An appeal from Bhisho will be difficult to sustain in the face of established facts.
For example, an administrator appointed by Bhisho in 2014, Pam Yako, made no difference to the project of repairing local government. The municipality also lost a case in 2015 when residents took it to court to manage an unmanaged landfill site. It didn’t bother to comply with the judgment.
Second, the outcome of the court case is unprecedented, but that fact alone doesn’t mean it is a case of judicial overreach. The court was nuanced in laying out which sources of law it was applying the facts to.
The Constitution, for example, makes clear what the obligations of local government are. Section 139 outlines when a local council can be placed under administration. The same is true of the statutory requirements for finances to be managed lawfully, as outlined in the Municipal Finance Management Act.
The provincial government will have its legal work cut out for it because it will have to show that the courts do not have the authority to enforce legal duties of councils in respect of their residents.
That is where the linkages between law and politics come into play. While the main mechanism for holding useless local councils — as well as useless provincial and national governments — is a political mechanism (voting them out), it is also true that we are allowed simultaneously to enforce the legal duties of government through the courts. That is the very meaning and purpose of the principle of constitutional supremacy.
So while many a lawyer will fancy their chances of a successful appeal, it is a tall order. The doctrine of separation of powers isn’t undermined when a court tests whether a local municipality is complying with the laws that govern local government, and remedies any legal waywardness with a court order that aims to restore compliance with the laws being trampled on.

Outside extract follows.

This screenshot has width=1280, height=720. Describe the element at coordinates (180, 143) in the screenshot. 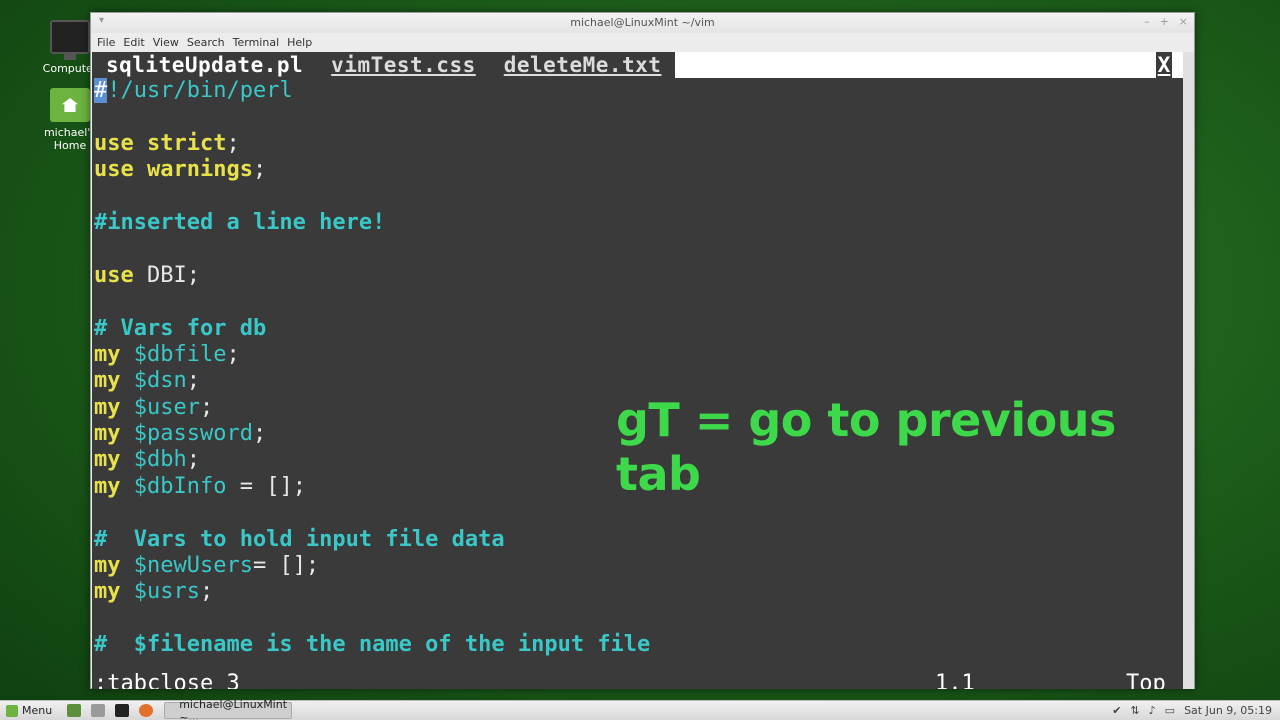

Third, the crisis in Makhanda is also a lesson in cross-class solidarity that should be restated. Makhanda is a divided city in many ways. It shouldn’t be romanticised. Even when the council did function, Grahamstown was a deeply unequal city in which the quality of your life, and your chances of flourishing, depended on the arbitrary fact of where you are born.
If you’re from Joza township, you would be lucky to end up with opportunities to flourish, and to reach your potential in life. If you’re born into a family from one of the pristine suburbs, across the buffers and bridge that divide the poor and middle-class, you’re more likely to end up with a world-class education and prospects of reaching your life’s potential.
(That is why, even as a proud alumnus of Rhodes University, I do not share many of the political convictions of some of my former colleagues and teachers, and even some friends. I know the journey I had to travel, literally and figuratively, from the other side of the Grahamstown tracks to get to Rhodes University.)
Nevertheless, it is fantastic to see how differences have been set aside by the residents of Makhanda — in both the townships and in the suburbs — to fight a useless council. History demands of South Africans to learn to co-operate strategically, across our differences, to hold the powerful to account.